[Word and element location records]
::::

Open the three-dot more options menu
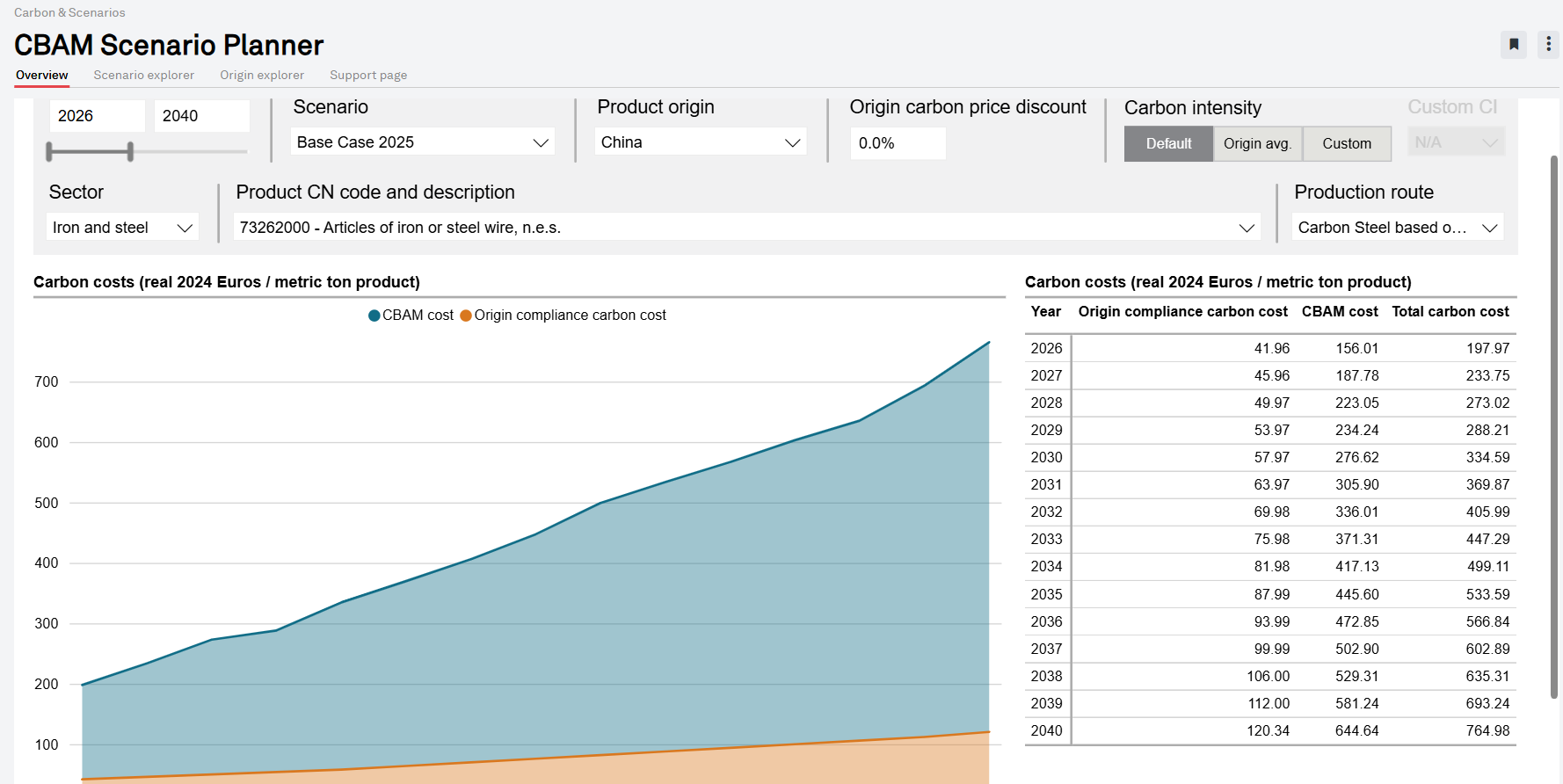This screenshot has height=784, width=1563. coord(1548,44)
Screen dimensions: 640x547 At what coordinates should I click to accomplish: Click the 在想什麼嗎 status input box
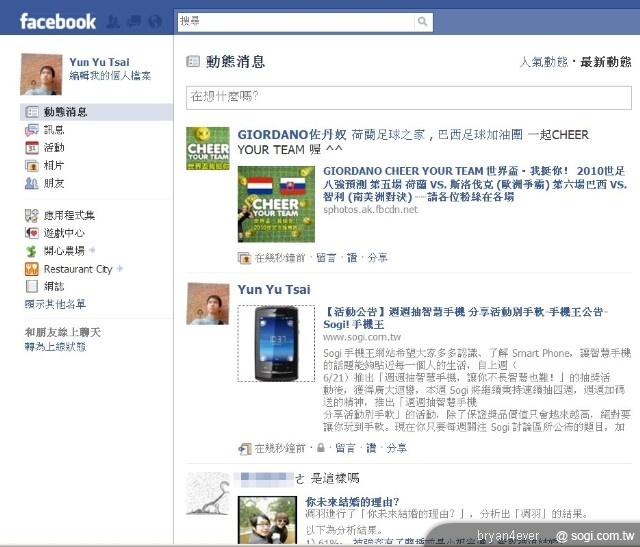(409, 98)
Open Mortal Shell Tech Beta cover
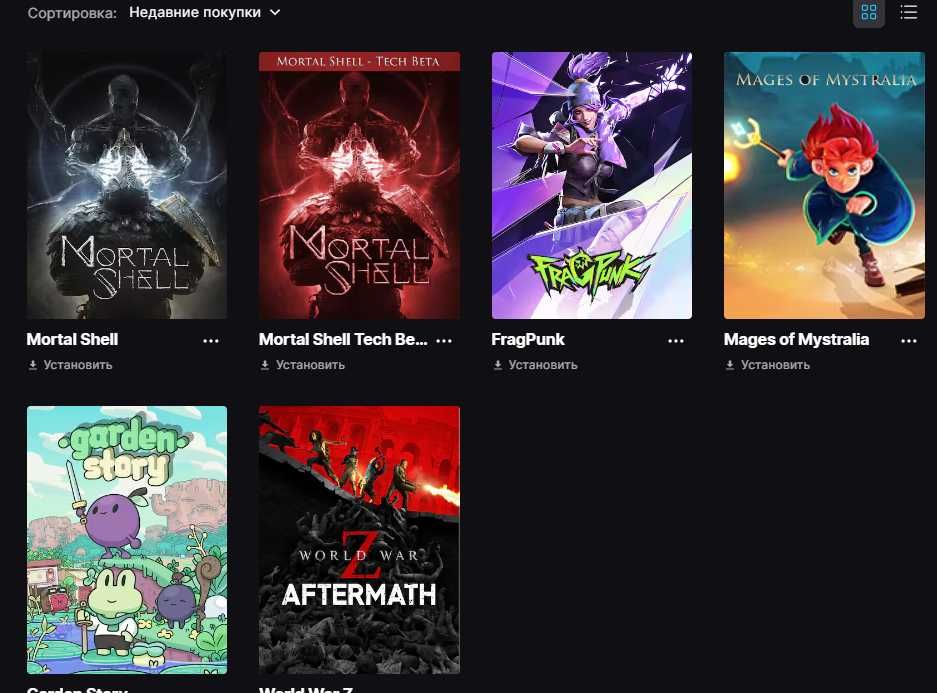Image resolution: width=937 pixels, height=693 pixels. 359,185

::::

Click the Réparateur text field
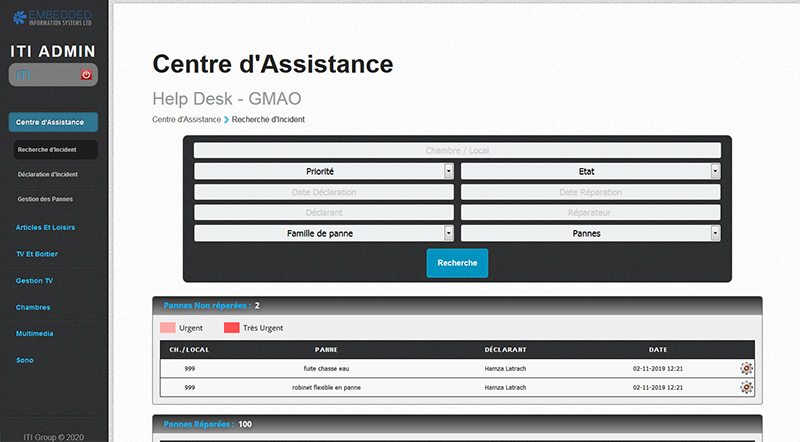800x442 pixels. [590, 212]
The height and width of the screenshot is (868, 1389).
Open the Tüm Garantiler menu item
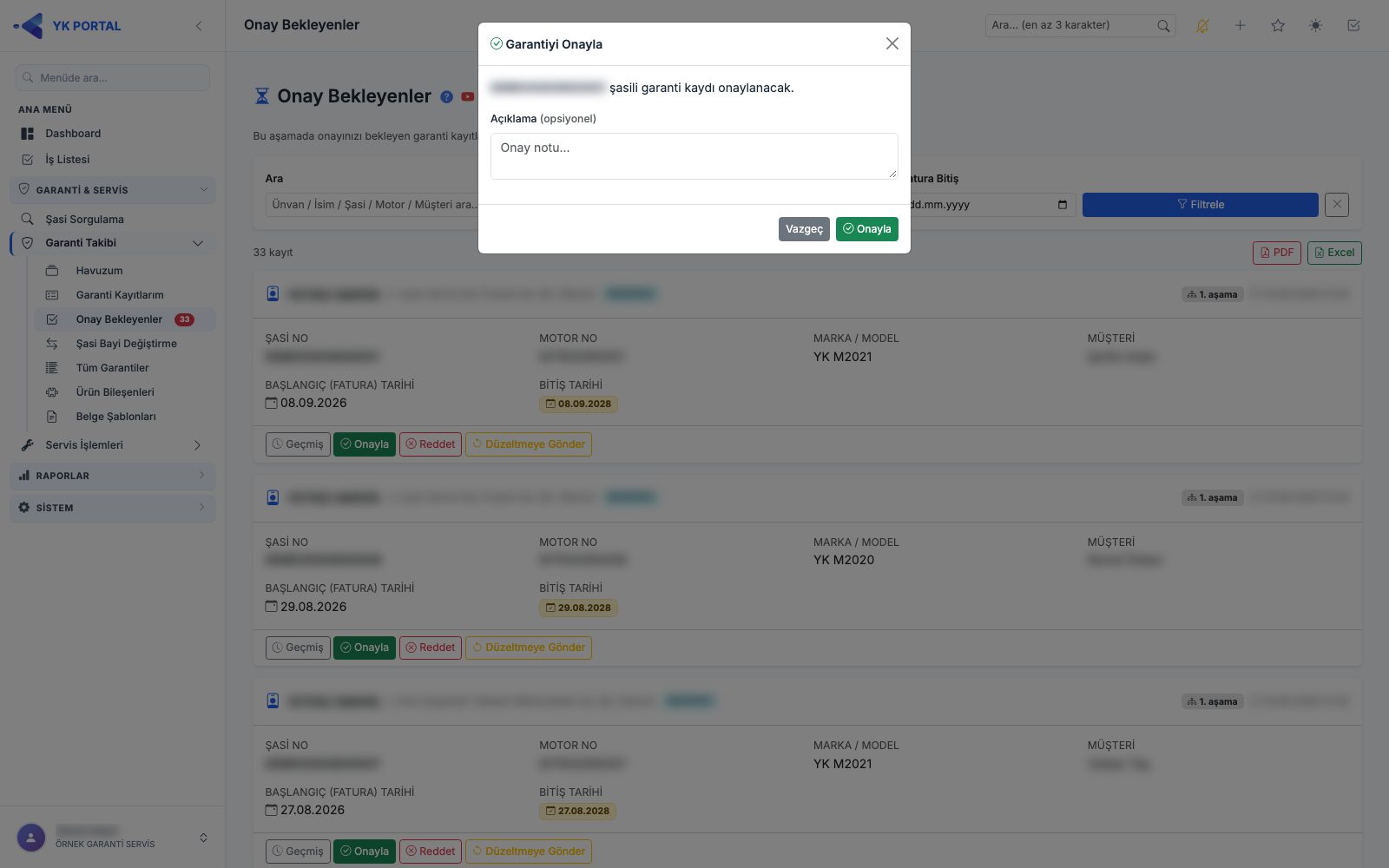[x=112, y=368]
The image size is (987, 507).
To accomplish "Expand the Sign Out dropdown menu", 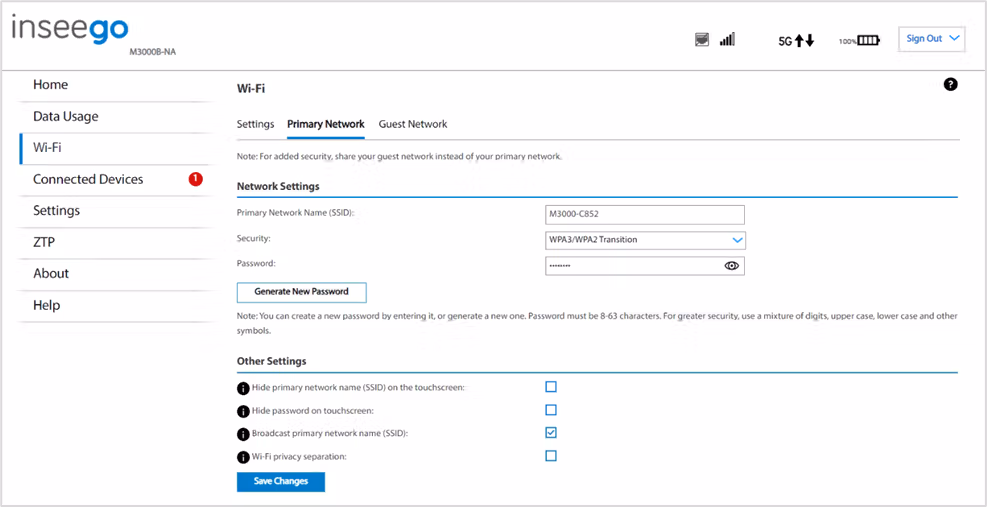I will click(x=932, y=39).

::::

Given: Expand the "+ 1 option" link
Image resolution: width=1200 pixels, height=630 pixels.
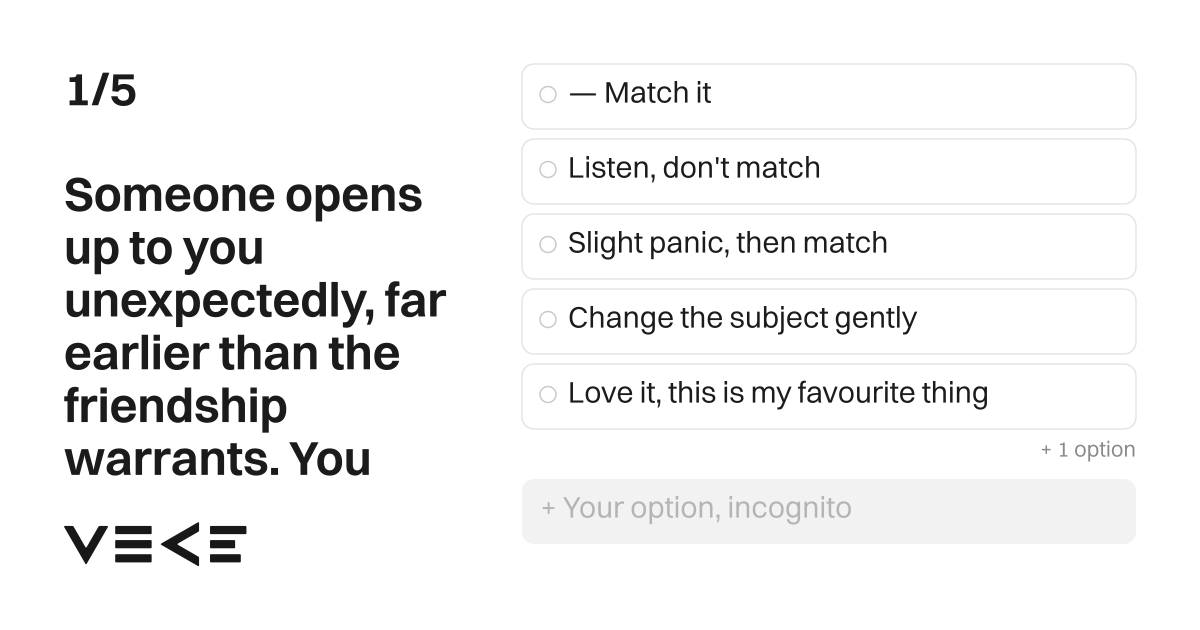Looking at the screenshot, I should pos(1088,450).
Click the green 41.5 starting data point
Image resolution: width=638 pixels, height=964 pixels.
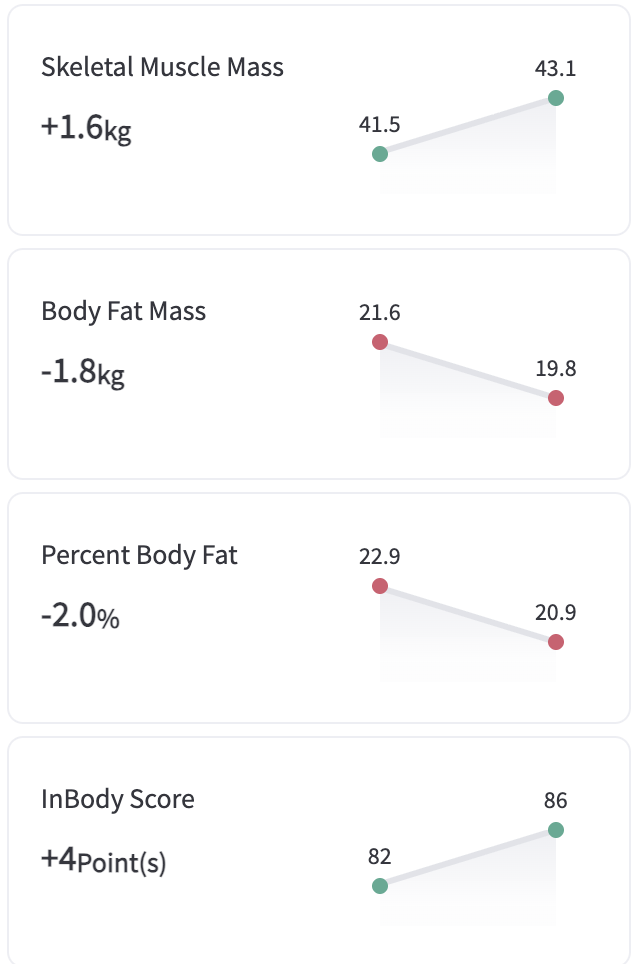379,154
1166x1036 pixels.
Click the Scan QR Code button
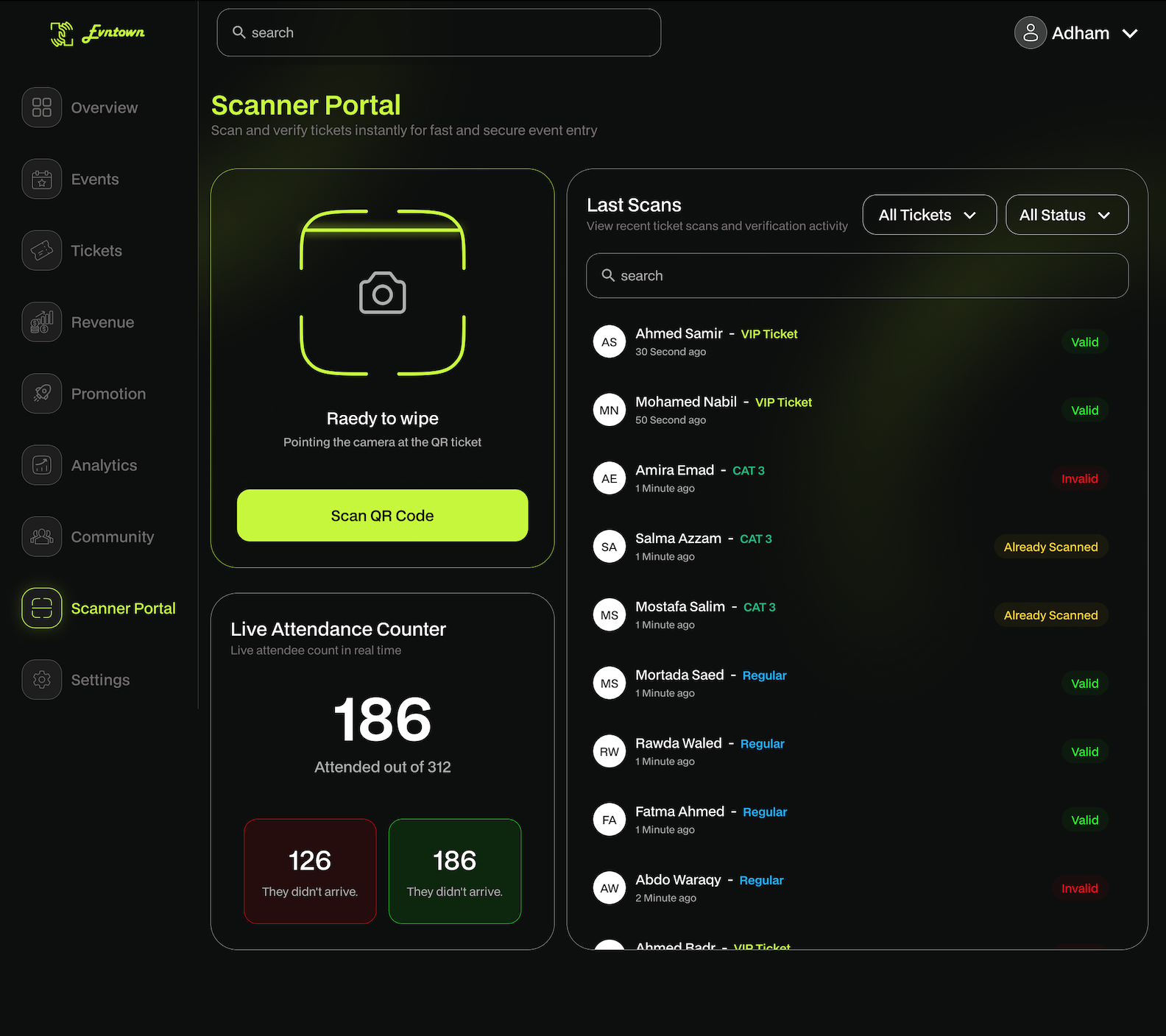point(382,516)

::::

#### DIRECTION
Add -142 to every number in the answers (the click coordinates and any image sizes given there) and write out the items again, from the line with "Screen dimensions: 640x547" up to and including the line with "Image resolution: width=937". Keep the requests as they are, numbers included, and leave the pictures out.

#### REPLY
Screen dimensions: 640x547 At what coordinates should I click to accomplish: Click the 在想什麼嗎 status input box
(267, -44)
Open Mortal Shell Tech Beta cover
Image resolution: width=795 pixels, height=551 pixels. 217,43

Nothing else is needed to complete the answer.